Data for processing:

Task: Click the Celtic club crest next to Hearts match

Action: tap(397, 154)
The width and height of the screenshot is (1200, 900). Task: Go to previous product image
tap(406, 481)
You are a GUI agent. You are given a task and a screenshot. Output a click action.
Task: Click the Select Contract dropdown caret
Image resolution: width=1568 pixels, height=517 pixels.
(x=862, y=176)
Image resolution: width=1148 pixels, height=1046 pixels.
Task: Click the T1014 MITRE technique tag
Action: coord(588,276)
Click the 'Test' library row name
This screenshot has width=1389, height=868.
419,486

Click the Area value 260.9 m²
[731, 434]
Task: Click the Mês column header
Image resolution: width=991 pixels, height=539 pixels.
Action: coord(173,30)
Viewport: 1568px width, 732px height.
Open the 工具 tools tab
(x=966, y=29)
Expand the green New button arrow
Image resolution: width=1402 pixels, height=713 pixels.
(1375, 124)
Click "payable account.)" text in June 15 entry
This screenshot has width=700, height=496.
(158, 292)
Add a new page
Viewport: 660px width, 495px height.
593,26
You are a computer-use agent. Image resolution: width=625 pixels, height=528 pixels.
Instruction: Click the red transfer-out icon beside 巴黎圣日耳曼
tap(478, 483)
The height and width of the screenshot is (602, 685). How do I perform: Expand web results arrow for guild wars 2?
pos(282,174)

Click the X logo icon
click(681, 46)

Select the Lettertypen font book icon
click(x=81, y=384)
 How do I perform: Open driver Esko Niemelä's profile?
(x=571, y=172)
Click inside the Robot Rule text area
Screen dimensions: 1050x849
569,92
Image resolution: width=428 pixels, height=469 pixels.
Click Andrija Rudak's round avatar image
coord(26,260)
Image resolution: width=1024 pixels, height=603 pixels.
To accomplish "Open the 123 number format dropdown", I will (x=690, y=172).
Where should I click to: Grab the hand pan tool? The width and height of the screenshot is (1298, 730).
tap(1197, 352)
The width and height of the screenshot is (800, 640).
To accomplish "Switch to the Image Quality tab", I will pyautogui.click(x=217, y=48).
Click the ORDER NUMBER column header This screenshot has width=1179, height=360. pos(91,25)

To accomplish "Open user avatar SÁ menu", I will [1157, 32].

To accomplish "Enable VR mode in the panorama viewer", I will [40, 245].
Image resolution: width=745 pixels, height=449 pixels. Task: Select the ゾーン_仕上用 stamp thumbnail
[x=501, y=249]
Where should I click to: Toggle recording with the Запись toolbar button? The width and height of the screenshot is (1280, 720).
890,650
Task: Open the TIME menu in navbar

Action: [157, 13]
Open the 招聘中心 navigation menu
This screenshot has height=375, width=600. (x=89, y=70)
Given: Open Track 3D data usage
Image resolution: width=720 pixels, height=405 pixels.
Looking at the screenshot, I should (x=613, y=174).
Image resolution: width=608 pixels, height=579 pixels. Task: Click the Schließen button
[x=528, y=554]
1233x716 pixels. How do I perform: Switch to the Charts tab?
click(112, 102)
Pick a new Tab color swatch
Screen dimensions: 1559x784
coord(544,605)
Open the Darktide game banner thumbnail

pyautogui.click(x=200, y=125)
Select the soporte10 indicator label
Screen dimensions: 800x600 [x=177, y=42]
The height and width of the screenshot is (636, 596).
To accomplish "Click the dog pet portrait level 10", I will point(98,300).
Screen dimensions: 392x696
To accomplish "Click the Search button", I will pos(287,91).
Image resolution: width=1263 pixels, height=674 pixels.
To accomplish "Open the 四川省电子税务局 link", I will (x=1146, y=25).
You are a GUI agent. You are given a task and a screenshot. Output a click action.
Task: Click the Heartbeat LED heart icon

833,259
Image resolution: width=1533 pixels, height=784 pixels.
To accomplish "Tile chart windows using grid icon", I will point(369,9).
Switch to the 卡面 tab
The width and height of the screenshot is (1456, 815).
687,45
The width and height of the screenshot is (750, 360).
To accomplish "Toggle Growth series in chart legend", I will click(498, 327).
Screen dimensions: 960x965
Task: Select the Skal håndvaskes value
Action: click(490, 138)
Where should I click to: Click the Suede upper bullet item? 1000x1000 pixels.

Task details: Copy out only the lines above from the one with "Click the Area value 260.9 m²" to the one with "Expand the green New button arrow", inclusive, exactly as they stand.

Task answer:
Click the Area value 260.9 m²
[731, 434]
Task: Click the Mês column header
Image resolution: width=991 pixels, height=539 pixels.
Action: coord(173,30)
Viewport: 1568px width, 732px height.
Open the 工具 tools tab
(x=966, y=29)
Expand the green New button arrow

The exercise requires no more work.